Why This Matters — From a Mental Health Perspective
As someone who advocates for mental health, I must highlight:
- Wrongful debt collection causes anxiety, panic, shame, stress, and sleep disturbances - Youth and vulnerable individuals are especially harmed - Families experience significant emotional fallout - Many simply pay out of fear, even when the debt is incorrect
When regulators fail to enforce mandate requirements, debt collectors can:
• Harass the wrong person • Contact family members • Share personal data ********ly • Make repeated “collection attempts” even where the creditor was at fault
This is not a technical issue, it is a human one.
Public Request for Immediate Clarification
The Council must answer:
- Did Concept Recoveries ever receive a mandate directly from Rosebank College? - If not — is secondary collection without creditor authorization legal? - What section of the Act authorizes “good faith” collection without verification? - Why has this matter been pending since 8 August 2025 without a ruling? - How is the public protected when creditors wrongfully hand over consumers to debt collectors?

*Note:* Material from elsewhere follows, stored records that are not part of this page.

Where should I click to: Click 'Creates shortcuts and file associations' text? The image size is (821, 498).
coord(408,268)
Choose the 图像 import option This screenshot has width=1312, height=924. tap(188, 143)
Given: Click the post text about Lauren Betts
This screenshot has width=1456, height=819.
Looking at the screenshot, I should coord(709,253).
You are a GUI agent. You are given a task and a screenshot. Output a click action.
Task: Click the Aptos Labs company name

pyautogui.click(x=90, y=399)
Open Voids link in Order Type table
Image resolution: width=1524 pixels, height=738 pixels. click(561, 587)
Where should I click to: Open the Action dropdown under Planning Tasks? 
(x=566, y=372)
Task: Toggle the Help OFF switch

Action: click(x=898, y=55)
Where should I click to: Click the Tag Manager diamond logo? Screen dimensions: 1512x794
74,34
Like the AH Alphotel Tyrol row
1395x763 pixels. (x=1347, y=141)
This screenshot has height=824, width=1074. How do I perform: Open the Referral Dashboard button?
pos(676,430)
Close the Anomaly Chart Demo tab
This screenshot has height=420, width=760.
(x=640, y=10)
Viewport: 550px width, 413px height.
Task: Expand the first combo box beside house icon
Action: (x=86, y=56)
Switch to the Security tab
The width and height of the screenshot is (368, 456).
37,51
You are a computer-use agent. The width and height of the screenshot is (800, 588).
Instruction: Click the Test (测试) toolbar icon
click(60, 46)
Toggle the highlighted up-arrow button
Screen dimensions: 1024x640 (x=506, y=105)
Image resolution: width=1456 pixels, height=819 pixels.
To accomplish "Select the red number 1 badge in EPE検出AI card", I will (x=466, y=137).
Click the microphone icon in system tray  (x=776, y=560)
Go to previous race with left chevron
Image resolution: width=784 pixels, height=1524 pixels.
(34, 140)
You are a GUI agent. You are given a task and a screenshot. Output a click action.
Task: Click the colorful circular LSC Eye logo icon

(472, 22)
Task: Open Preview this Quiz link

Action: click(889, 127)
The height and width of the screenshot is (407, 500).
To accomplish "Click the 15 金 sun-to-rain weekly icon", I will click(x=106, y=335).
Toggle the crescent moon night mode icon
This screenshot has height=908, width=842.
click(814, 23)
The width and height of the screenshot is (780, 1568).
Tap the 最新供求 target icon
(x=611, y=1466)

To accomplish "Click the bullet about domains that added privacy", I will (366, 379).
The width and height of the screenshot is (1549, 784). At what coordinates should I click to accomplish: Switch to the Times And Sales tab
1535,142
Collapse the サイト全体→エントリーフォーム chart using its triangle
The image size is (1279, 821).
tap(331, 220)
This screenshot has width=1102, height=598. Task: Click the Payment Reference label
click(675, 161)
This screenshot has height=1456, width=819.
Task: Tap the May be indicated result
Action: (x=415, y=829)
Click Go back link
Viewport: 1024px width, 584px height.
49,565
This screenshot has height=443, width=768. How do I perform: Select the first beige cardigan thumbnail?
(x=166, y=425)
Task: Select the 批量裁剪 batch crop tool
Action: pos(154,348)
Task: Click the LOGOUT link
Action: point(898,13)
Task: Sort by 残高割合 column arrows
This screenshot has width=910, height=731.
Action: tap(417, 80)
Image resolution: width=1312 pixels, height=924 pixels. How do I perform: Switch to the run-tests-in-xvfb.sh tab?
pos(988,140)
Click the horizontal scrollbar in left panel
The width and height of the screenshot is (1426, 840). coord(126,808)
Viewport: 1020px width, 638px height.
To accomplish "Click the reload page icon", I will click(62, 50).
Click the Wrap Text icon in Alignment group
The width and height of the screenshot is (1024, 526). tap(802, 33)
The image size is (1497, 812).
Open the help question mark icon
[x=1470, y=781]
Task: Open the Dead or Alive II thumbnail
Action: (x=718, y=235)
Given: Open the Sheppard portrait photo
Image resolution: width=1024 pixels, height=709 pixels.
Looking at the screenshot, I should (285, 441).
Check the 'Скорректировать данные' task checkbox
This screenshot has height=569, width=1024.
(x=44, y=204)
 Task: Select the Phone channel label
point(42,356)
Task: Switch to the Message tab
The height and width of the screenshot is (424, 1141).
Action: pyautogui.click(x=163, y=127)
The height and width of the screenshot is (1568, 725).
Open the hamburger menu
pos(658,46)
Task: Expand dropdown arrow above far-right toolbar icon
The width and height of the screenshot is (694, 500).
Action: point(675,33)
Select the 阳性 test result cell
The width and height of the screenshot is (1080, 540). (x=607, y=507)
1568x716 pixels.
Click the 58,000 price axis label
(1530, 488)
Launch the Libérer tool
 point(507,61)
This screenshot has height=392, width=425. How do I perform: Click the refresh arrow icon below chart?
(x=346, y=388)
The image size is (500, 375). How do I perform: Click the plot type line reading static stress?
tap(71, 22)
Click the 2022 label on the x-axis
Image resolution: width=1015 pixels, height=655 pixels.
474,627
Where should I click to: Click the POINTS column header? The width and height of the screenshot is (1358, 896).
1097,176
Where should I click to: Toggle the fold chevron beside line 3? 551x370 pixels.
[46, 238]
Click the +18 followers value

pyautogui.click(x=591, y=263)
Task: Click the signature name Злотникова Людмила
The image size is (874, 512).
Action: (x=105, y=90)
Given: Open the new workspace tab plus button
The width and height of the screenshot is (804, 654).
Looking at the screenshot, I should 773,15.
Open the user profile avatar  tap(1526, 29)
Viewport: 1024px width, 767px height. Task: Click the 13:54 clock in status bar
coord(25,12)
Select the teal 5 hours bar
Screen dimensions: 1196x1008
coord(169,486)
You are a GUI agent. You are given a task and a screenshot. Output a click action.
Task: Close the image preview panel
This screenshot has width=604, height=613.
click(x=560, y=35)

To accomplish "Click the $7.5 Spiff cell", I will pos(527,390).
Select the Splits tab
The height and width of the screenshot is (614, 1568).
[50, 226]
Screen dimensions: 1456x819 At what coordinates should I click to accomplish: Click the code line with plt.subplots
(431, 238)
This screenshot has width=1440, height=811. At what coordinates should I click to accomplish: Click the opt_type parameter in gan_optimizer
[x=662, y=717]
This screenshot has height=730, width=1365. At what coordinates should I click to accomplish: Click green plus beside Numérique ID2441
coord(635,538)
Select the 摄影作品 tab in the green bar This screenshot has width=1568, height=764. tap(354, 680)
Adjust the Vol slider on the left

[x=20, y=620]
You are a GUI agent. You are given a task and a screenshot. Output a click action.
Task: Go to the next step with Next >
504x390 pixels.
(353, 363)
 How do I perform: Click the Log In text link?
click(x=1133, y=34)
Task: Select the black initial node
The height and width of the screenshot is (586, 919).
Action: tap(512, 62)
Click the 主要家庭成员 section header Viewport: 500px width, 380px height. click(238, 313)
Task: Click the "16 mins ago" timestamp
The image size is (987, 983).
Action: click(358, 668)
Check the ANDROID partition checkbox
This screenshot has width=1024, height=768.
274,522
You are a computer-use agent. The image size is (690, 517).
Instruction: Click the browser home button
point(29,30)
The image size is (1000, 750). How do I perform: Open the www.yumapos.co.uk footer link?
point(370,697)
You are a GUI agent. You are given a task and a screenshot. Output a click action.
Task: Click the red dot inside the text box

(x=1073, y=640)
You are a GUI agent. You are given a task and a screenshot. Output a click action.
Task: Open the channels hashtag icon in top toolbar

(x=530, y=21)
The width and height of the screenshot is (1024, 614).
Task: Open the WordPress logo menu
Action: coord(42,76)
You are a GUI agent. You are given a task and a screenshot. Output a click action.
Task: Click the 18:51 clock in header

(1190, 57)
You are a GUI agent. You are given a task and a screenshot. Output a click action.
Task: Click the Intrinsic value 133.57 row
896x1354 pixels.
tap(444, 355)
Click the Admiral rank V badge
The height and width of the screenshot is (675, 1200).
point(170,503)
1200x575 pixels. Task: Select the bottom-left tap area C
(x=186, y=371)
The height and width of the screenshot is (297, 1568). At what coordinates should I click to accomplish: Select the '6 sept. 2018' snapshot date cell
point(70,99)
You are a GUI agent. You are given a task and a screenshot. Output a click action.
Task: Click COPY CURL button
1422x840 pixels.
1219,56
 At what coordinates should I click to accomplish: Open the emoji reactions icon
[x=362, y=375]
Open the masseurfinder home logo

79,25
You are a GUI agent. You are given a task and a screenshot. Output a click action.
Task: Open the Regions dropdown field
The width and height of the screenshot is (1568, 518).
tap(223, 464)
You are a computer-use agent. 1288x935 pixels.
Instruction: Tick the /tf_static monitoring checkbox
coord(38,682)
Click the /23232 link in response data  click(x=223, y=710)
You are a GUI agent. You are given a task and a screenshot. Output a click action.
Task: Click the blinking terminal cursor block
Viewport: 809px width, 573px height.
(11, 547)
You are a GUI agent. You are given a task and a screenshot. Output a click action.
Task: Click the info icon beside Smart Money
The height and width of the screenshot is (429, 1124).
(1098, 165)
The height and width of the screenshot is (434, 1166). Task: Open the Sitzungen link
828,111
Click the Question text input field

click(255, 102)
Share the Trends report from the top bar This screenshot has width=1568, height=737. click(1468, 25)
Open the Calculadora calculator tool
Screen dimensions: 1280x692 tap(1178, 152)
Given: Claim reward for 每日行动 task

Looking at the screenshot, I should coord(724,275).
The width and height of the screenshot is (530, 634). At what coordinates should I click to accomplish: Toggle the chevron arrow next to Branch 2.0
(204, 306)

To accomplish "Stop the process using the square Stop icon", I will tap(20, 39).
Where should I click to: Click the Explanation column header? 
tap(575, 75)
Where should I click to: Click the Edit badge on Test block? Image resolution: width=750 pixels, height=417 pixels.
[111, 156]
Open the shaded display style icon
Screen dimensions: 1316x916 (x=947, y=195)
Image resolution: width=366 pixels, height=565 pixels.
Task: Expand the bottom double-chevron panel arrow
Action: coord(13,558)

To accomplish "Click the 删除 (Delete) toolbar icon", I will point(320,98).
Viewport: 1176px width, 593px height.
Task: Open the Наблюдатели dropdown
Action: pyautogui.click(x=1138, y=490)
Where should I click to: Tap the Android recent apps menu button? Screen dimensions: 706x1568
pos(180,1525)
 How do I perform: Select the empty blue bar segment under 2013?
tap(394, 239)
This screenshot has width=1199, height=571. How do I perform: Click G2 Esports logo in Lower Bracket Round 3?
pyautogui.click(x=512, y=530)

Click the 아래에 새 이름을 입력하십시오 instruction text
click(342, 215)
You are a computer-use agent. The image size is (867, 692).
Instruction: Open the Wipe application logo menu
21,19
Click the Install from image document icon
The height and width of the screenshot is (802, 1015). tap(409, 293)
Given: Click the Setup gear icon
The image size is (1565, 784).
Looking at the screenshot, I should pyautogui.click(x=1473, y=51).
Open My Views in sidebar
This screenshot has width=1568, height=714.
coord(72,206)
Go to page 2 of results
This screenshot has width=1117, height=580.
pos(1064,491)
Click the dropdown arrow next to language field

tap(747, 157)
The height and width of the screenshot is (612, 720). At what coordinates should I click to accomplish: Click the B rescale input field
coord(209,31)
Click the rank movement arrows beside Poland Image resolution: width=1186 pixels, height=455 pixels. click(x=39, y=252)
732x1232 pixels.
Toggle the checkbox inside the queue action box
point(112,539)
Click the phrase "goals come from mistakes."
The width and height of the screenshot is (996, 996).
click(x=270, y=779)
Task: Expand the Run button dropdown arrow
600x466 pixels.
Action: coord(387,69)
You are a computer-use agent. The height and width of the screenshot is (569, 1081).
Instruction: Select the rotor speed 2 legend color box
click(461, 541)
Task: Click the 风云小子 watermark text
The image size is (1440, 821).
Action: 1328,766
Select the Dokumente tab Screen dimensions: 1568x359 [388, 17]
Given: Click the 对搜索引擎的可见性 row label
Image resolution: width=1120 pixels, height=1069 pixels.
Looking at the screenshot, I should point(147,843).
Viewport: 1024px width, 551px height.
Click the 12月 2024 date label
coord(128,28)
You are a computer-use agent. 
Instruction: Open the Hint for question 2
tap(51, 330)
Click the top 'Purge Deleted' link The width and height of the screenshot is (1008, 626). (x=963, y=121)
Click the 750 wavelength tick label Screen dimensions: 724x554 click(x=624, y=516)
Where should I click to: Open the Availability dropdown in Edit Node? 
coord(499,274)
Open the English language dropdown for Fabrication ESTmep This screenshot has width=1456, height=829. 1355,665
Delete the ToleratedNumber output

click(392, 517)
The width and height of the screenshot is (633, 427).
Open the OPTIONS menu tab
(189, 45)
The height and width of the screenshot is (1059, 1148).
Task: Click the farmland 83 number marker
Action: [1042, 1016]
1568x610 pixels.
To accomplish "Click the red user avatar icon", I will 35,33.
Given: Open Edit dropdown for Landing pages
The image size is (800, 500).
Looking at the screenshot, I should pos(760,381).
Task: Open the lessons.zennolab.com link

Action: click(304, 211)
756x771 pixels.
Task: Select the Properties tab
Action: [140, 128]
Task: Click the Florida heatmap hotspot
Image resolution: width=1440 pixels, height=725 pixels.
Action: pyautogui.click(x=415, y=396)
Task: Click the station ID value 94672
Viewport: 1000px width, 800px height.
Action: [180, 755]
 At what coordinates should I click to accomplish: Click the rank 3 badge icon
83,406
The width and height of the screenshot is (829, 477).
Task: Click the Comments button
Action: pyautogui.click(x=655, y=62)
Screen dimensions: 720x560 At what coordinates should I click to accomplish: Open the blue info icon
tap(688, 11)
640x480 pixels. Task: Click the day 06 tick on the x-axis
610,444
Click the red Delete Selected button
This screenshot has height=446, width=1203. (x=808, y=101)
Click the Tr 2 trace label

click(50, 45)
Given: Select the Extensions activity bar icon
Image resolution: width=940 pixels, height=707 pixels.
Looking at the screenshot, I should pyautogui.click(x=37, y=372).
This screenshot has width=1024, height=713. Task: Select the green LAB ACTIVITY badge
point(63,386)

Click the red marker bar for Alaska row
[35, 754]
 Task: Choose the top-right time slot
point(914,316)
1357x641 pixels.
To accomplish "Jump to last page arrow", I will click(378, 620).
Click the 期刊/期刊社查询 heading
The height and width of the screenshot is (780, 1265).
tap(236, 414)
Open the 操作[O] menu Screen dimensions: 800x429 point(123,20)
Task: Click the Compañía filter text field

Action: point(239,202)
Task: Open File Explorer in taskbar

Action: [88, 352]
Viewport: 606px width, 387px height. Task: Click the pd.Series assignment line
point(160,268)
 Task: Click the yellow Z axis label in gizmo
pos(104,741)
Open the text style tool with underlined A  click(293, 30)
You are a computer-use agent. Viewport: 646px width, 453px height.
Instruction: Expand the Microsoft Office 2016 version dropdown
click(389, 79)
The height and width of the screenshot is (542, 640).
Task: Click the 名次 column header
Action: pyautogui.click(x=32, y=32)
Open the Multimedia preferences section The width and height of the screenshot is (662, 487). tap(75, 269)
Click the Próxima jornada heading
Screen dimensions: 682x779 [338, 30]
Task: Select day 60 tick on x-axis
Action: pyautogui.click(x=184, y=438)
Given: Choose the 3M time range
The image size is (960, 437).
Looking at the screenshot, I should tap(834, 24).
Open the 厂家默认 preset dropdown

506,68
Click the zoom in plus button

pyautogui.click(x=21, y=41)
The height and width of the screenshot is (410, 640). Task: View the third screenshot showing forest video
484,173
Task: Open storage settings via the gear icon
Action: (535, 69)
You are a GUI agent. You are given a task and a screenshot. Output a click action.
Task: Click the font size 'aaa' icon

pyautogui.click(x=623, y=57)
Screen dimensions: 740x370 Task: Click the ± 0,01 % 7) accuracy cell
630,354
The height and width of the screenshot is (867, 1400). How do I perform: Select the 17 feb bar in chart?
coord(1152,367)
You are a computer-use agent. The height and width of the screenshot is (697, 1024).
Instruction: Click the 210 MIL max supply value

Until these are answered, this matter cannot be considered resolved.
Conclusion
A transparent regulator builds trust. A silent regulator damages it.
I remain committed to escalating this through:
✔ Information Regulator (POPIA) ✔ Public Protector ✔ Parliamentary Portfolio Committee
This is no longer just about my son, it is about every South African’s right to fair, lawful, and psychologically safe debt collection practices.